Problem:
The answer is the line that contains "Task: Select the Governança menu item" followed by every later line of the entries below, each repeated exactly, and nothing else.

Collected data entries:

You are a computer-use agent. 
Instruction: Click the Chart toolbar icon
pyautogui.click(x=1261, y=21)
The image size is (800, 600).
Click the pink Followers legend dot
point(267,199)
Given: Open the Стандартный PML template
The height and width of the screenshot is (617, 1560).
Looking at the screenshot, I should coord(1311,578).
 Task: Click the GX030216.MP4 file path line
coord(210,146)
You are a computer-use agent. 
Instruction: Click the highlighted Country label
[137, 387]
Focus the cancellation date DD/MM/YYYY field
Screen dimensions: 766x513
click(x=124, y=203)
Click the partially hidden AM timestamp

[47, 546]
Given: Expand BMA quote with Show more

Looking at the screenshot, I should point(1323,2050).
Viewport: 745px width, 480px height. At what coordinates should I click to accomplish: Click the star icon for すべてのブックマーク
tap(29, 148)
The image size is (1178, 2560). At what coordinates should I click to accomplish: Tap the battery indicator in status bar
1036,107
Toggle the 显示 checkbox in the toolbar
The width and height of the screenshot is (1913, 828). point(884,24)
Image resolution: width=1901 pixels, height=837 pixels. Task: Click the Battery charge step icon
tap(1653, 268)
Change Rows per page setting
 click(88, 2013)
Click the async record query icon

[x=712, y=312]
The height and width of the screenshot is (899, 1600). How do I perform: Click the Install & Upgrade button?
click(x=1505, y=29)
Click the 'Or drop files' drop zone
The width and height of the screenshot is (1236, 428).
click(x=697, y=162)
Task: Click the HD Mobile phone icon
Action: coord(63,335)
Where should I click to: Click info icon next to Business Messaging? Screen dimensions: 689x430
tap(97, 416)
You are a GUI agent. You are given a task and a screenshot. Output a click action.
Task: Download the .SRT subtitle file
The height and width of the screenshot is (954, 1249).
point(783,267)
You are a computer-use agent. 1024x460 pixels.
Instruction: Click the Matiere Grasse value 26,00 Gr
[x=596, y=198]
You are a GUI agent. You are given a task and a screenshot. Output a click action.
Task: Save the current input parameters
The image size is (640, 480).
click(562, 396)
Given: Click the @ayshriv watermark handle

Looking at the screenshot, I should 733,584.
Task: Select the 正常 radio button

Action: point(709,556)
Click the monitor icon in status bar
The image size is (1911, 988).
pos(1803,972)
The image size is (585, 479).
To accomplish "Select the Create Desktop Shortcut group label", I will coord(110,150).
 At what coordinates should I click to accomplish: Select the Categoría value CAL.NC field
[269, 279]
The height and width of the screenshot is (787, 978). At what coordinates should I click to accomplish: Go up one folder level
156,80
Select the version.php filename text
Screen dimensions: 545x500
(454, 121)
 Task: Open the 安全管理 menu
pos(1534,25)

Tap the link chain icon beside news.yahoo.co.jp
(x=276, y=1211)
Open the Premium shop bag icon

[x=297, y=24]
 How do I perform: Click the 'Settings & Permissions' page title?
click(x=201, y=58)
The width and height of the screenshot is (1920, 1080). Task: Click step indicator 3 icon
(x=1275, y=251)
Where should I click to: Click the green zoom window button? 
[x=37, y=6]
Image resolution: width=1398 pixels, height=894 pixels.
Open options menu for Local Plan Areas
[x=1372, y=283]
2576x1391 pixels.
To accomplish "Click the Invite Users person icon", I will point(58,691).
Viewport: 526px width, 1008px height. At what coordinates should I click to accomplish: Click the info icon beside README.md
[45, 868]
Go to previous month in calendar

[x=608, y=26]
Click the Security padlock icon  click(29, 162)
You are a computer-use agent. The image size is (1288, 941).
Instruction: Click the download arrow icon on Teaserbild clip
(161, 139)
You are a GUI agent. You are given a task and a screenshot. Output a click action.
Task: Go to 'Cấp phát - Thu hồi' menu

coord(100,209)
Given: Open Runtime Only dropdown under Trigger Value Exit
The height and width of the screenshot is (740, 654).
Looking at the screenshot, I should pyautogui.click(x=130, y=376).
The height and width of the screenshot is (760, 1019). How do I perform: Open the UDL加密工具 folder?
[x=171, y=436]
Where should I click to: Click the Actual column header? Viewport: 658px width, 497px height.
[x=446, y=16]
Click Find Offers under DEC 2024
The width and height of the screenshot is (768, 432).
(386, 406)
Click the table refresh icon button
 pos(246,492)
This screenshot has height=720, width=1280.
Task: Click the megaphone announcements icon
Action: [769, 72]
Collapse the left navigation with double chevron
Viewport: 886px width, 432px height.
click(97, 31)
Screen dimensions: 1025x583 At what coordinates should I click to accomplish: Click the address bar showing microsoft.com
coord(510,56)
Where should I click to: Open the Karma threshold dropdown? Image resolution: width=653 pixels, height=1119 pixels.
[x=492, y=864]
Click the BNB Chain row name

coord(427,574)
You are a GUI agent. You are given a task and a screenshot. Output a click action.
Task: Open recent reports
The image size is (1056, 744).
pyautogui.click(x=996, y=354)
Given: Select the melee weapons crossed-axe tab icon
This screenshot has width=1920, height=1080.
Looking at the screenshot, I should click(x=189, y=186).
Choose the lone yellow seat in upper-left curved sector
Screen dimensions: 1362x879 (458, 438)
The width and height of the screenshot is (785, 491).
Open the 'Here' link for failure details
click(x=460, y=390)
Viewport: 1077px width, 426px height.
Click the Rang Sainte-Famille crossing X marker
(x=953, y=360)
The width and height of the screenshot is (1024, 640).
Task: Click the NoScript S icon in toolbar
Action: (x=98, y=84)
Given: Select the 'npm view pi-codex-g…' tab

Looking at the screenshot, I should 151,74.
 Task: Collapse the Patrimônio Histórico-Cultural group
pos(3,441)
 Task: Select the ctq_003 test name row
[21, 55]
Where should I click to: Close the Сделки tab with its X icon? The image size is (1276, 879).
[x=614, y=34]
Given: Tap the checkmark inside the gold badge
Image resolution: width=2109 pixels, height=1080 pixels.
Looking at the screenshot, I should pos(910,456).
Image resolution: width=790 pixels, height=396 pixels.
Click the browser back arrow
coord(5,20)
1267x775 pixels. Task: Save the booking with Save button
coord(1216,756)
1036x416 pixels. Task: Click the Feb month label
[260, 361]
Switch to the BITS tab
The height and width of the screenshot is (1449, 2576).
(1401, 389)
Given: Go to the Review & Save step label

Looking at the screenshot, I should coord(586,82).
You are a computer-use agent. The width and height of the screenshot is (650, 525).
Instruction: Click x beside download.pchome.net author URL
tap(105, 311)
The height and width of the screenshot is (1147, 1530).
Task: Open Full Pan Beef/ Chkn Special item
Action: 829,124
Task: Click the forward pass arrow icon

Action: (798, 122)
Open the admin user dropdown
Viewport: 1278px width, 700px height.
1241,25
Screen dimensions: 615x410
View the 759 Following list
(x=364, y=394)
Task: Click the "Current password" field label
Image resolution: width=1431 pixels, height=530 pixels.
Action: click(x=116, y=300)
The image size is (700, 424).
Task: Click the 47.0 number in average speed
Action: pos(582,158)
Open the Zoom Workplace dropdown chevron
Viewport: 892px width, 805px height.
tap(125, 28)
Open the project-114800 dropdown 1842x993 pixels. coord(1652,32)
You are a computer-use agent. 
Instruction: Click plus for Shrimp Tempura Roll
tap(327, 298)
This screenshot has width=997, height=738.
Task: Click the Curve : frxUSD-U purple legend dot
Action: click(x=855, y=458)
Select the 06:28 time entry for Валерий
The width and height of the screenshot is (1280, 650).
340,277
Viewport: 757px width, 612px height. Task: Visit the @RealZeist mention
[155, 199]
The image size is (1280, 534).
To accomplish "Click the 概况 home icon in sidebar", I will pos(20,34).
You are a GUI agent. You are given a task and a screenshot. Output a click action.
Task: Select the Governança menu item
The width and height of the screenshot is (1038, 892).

Task solution:
Task: Select the Governança menu item
The width and height of the screenshot is (1038, 892).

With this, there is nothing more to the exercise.